Updateblokkering voorkomen

  • De eigenschap hbase.hregion.memstore.flush.size definieert de grootte waarop Memstore wordt leeggemaakt op schijf. De standaardgrootte is 128 MB.

  • Hiermee hbase.hregion.memstore.block.multiplier definieert u de vermenigvuldiger van het HBase-regioblok.
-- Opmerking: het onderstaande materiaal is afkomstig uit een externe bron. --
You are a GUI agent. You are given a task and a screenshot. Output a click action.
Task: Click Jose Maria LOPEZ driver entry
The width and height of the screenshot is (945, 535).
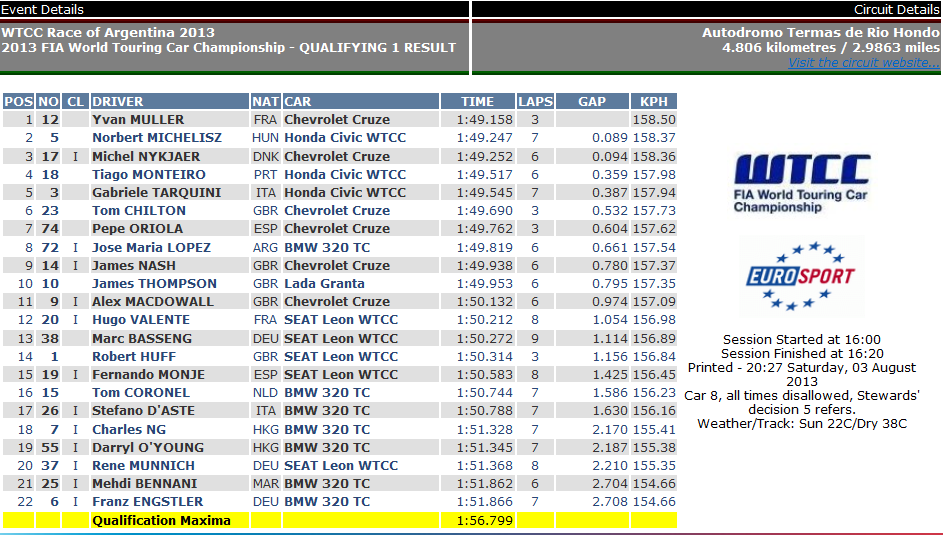tap(151, 247)
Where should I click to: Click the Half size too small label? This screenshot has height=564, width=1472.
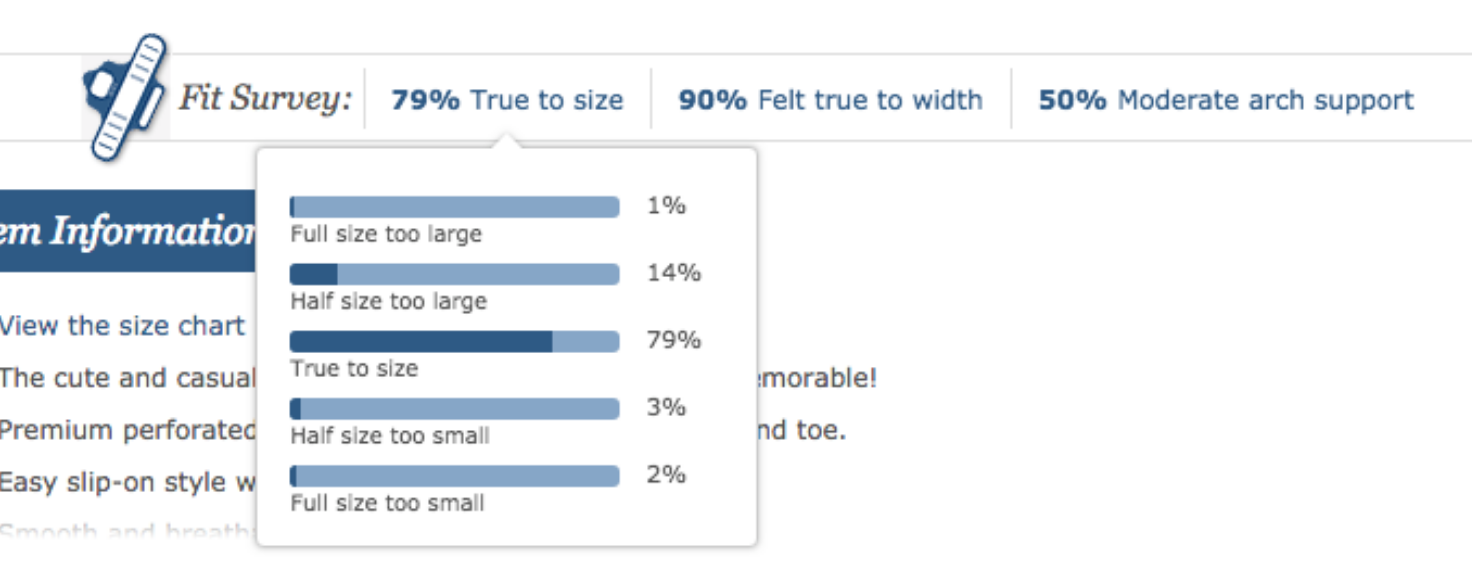point(390,435)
De standaardwaarde is 4. Het toegestane maximum is 8.

  • HBase blokkeert updates als de Memstore (hbase.hregion.memstore.flush.size * hbase.hregion.memstore.block.multiplier) bytes is.

    Met de standaardwaarden van flush size and block multiplier worden updates geblokkeerd wanneer Memstore 128 * 4 = 512 MB groot is. Als u het aantal updateblokkeringen wilt verminderen, verhoogt u de waarde van hbase.hregion.memstore.block.multiplier.

Apache HBase Region Block Multiplier.

Grootte van Memstore definiëren

De hbase.regionserver.global.memstore.upperLimit en hbase.regionserver.global.memstore.lowerLimit parameters definiëren de grootte van Memstore. Als u deze waarden instelt die gelijk zijn aan elkaar, vermindert u pauzes tijdens schrijfbewerkingen (waardoor ook vaker wordt leeggemaakt) en leidt dit tot betere schrijfprestaties.

Lokale toewijzingsbuffer voor Memstore instellen

De eigenschap hbase.hregion.memstore.mslab.enabled definieert het lokale toewijzingsbuffergebruik van Memstore. Indien ingeschakeld (waar), voorkomt deze instelling heapfragmentatie tijdens zware schrijfbewerkingen. De standaardwaarde is waar.

hbase.hregion.memstore.mslab.enabled.